The ongoing digital shift and increased spending on omnichannel platforms indicate that tech stocks will likely outperform the broader markets index in the long run. Thanks to its stellar growth, growing market share, new product launches, and operating leverage, Shopify is an obvious choice to capitalize on the accelerated digital shift.
However, for those who find Shopify’s price and valuation unattractive, there are a few high-growth TSX tech stocks that could generate impressive growth over the next decade. Let’s take a look at four such tech stocks to buy right now.
The rapid adoption of digital payments makes Nuvei (TSX:NVEI) a top stock to invest in for the long term. While it has more than doubled this year, I see further upside, thanks to its solid go-to market strategy and focus on high-growth markets, including online marketplaces and regulated and social gaming.
Also, product innovation, strategic acquisitions, increasing international footprint, and higher revenue from existing customers augur well for growth. Further, the addition of new merchants on its platform bodes well for growth.

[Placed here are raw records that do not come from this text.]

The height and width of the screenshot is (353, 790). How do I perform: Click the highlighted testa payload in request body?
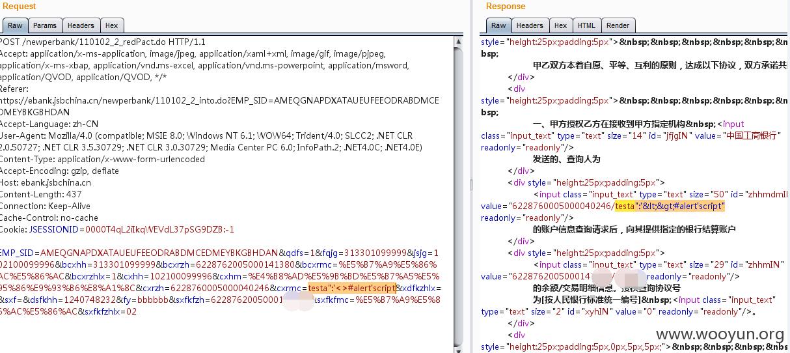(x=352, y=288)
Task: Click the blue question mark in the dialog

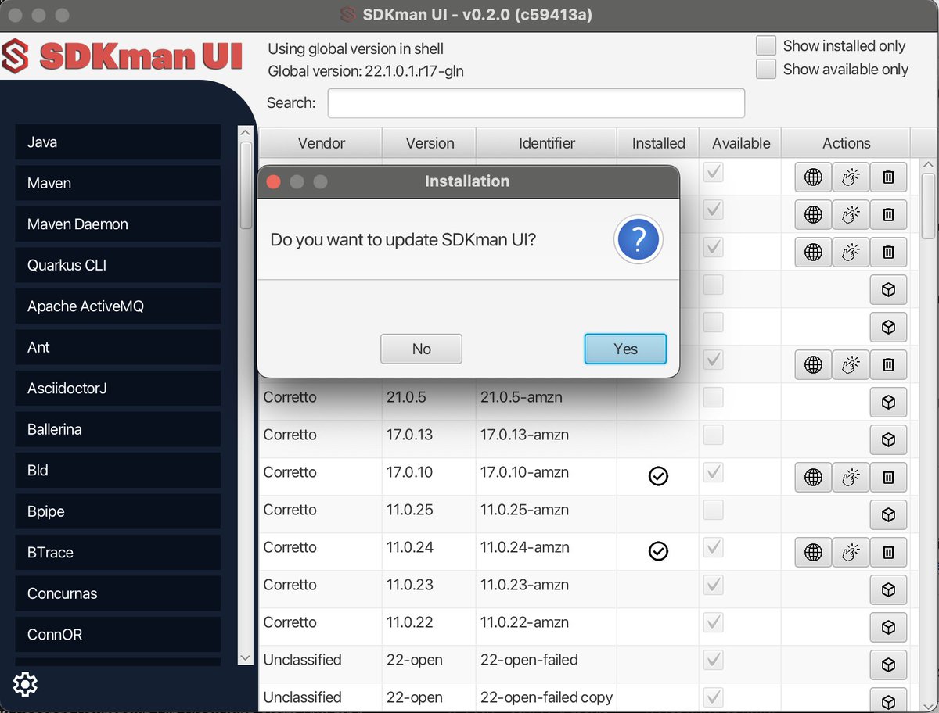Action: [x=639, y=240]
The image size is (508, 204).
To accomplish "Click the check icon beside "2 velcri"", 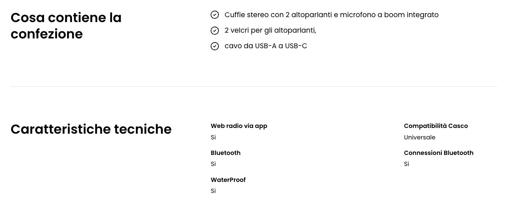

Shares of the tech-based payment solutions and digital banking services provider to the gig economy workers, Payfare (TSX:PAY), is another solid bet to capitalize on the reopening of the economy and the steady increase in demand for food delivery and ride-sharing services. Its revenues and active user base are growing rapidly, and I expect the momentum to sustain.
Its partnerships with top marketplaces and platforms, including Uber, DoorDash, and Lyft, are expected to drive its user base in the future. Also, its lower customer acquisition cost, expansion of the addressable market, and focus on cost optimization will likely support its profitability and drive its stock price higher.
Dye & Durham
The reopening of courthouses and increased economic activities indicate that Dye & Durham (TSX:DND) could continue to grow rapidly due to the increased demand for its offerings. My bullish outlook stems from Dye & Durham’s strong transaction-based revenue model, strategic acquisitions, and large customer base.
Dye & Durham’s diversified blue-chip customers, long-term contracts, lower churn, and revenue-diversification initiative bode well for growth. Also, its solid balance sheet and cash flows will likely fund its growth initiatives. Dye & Durham stock has marked a healthy correction and appears attractive at current price levels.
Corporate e-learning platform provider Docebo (TSX:DCBO)(NASDAQ:DCBO) is another stock in the tech space that should be on your radar. Its fast-growing customer base, strength in the recurring subscription revenue, and higher net dollar retention rate will likely support its growth and push its stock price higher.
While the reopening of the economy and normalization of demand could lead to a slight moderation in its near-term growth rate, I remain upbeat on its growing average contract value and improving cash flows. I expect growth in OEM sales, expansion of the addressable market, and deal size to enhance its sales and productivity and, in turn, support its margins. Further, product expansion, opportunistic acquisitions, and a growing global footprint will likely support its growth.